### [What is required]
In the SolarEdge inverter text, what voltage does each optimized panel produce when the SolarEdge inverter is turned off?

### [Text provided]
<<<<

Optimizers and microinverters offer a solution that brings another level of safety. SolarEdge’s optimisers require communication with the inverter in order for them to operate. If the SolarEdge inverter is turned off, the optimised panels will produce a safe 1 volt each. This would prevent solar contributing to your house fire, and the firefighters will appreciate that you used a solar solution that enables rapid shutdown.
SolarEdge Inverter Monitoring
Every system we install today has an in-depth level of monitoring. SolarEdge is one option that allows you to monitor every single panel’s production. Seems overkill? Here’s why you may think you want individual panel monitoring.
i) To identify shading for tree growth and soiling,
ii) to identify panel degradation, (this point is dampened in Part Three under “can optimisers underperform”).
iii) to identify bypass diode failure, and,
iv) education. Because there is always more to learn about solar.
In the earlier version of this post, I rabbited on about each of those points. However, while all these features are available on SolarEdge inverter monitoring, I now question their accessibility and their reliability. I discuss that in Part Three. But for now, let’s look at the positive and check out the HD Wave Inverter.
Part Two – The revolutionary new SolarEdge inverter
In the early days, inverters used a heavy copper-wound transformer. Over the last ten years, inverters became “transformerless” which made them heaps lighter and more efficient. All inverter manufacturers today use SMA’s H5 Bridge technology – all except … the new SolarEdge inverter.
SolarEdge claims to have lifted the bar. They have replaced electrolytic capacitors with film capacitors and heavy magnetics with digital processing. There are three claims that SolarEdge makes that I’ll examine. In this updated version of my blog, I have abbreviated my original findings.
i) The HD Wave is more efficient.
In theory, I proved this to be correct in my original testing. But, read on to Part Three. It’s a bit more complicated than I understood in my original tests.
ii)The HD Wave produces less heat and requires less cooling.
Again, this was proven correct by my original testing. However, in my experience, this hasn’t necessarily translated into longevity compared to Fronius.
iii) Film capacitors last longer than electrolytic capacitors.
SolarEdge has claimed electrolytics only last an average of 10 years, and by using film capacitors they significantly increase the expected life of the inverter. I consulted leading inverter manufacturers.
An anonymous comment from a well-respected figure was pertinent:
If correctly specified and chosen, and an inverter’s internal heat dissipation properly designed and tested, electrolytic capacitors have no problem to continue to operate for a product design life of 20-25 years. But the same is of course true for ANY component within an inverter.
I contacted SMA, ABB, Sungrow and Fronius. Each had similar statements.
The ugly inbuilt DC Isolator
Design counts. The version of the SolarEdge inverter that was on display at Intersolar in Germany looked small and schmicko. Australia, however, has this stupid regulation about inbuilt DC isolators that made SolarEdge feel obliged to favour function over form.

>>>>

### [Data entries]
<<<<

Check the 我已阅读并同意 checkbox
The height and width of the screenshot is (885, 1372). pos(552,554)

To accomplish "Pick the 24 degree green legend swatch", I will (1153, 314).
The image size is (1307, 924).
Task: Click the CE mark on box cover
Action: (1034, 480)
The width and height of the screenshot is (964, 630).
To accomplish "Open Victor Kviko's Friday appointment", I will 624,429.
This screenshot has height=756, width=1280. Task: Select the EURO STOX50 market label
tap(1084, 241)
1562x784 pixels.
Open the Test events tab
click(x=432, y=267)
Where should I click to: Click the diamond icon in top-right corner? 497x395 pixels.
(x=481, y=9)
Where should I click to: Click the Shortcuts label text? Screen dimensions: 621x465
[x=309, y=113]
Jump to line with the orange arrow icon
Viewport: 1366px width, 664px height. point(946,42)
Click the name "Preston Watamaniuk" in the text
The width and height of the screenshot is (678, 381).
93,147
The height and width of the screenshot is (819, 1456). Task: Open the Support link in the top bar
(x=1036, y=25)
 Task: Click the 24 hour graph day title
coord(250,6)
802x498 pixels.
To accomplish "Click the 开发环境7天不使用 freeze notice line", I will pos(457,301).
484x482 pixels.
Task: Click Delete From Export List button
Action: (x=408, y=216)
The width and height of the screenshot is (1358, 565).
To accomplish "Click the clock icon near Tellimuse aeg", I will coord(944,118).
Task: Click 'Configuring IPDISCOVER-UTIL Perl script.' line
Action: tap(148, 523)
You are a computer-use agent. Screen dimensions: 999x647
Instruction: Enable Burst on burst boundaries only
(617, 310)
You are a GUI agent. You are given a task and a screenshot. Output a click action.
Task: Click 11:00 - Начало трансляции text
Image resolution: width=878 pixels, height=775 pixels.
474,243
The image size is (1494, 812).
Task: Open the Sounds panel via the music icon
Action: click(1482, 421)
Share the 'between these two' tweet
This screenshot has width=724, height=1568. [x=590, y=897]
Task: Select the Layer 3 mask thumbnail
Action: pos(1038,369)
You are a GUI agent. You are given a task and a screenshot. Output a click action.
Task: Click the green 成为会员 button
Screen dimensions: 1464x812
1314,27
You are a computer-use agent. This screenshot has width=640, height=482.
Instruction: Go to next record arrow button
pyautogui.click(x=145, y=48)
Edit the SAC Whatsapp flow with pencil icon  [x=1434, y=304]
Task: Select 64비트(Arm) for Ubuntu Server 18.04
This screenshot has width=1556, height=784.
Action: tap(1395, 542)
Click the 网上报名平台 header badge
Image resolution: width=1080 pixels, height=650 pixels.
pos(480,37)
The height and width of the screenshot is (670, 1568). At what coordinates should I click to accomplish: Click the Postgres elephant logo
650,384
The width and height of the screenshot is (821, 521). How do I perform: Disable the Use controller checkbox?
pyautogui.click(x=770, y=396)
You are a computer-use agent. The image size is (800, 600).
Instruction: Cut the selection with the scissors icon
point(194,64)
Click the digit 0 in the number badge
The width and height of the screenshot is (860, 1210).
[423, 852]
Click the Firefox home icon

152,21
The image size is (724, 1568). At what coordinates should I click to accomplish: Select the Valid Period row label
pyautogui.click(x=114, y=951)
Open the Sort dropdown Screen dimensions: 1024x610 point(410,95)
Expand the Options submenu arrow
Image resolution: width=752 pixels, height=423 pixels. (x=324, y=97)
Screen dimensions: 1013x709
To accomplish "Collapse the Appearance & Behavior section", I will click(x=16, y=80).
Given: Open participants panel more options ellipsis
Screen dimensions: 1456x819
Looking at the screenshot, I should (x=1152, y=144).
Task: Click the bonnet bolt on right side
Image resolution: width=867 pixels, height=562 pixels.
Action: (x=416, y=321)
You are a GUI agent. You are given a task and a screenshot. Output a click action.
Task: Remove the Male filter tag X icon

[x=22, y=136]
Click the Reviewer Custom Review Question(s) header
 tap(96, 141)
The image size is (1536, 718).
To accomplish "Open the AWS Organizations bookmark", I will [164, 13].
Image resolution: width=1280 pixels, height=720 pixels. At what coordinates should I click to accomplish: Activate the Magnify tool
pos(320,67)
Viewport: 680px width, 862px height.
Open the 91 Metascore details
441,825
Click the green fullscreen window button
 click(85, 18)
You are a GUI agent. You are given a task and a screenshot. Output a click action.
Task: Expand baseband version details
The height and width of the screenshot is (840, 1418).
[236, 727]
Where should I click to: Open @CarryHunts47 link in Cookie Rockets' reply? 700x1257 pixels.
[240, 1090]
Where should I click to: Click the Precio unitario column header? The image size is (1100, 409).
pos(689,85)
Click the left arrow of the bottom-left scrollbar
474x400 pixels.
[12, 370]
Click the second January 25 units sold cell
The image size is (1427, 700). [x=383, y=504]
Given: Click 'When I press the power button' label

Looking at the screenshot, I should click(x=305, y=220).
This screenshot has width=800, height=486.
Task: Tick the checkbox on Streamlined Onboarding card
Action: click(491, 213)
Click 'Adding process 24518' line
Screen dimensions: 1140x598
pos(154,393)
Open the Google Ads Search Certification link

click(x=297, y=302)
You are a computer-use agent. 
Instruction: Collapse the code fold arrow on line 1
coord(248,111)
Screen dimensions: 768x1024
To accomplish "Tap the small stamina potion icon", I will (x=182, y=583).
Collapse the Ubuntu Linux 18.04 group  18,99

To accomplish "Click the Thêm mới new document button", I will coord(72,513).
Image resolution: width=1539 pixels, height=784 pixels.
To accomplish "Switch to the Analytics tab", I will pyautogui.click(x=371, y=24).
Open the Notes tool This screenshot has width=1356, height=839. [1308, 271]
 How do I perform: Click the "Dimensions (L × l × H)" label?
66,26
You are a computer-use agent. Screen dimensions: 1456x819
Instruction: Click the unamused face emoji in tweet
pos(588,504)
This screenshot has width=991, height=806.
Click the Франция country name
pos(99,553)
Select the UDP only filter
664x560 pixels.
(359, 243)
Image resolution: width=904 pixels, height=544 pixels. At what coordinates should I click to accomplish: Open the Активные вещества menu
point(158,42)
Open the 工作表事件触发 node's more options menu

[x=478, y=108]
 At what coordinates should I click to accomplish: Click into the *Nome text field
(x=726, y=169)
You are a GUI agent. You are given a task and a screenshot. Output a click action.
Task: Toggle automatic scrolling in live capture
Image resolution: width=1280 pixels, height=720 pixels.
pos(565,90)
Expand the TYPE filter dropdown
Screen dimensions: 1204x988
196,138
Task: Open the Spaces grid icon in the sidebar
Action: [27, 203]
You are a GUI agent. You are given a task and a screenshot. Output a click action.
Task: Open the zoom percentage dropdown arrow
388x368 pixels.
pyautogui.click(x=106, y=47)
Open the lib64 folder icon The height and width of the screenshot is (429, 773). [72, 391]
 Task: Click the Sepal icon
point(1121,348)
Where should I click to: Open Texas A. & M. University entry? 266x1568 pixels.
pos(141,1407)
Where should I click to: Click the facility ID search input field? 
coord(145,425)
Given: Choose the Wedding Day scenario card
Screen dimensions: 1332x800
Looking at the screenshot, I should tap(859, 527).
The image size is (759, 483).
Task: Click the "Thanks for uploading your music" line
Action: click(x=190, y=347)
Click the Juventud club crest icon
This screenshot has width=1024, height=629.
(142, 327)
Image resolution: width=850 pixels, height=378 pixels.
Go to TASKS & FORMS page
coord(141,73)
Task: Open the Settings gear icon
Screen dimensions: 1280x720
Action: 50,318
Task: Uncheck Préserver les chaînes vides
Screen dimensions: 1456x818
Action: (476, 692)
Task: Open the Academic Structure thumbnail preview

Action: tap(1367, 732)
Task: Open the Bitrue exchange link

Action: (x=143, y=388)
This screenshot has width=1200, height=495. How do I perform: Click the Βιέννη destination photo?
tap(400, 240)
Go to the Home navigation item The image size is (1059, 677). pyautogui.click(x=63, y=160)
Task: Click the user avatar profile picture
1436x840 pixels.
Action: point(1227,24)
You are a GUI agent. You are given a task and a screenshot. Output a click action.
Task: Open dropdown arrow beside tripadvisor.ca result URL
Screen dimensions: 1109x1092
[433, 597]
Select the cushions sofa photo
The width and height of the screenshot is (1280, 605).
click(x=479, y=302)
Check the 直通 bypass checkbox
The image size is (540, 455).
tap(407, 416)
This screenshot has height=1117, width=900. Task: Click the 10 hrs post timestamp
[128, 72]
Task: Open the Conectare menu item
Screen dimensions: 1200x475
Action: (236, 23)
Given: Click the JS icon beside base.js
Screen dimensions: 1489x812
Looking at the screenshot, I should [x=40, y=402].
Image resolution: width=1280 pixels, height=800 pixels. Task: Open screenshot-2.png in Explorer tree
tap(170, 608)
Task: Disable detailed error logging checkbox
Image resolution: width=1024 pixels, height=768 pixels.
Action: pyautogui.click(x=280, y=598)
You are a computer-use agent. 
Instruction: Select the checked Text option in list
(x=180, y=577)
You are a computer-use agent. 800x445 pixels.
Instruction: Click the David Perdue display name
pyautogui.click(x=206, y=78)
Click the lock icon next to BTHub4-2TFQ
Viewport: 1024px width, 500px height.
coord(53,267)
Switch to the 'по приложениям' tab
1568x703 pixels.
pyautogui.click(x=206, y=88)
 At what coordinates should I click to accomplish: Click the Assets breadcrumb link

>>>>

### [Solution]
A safe 1 volt each.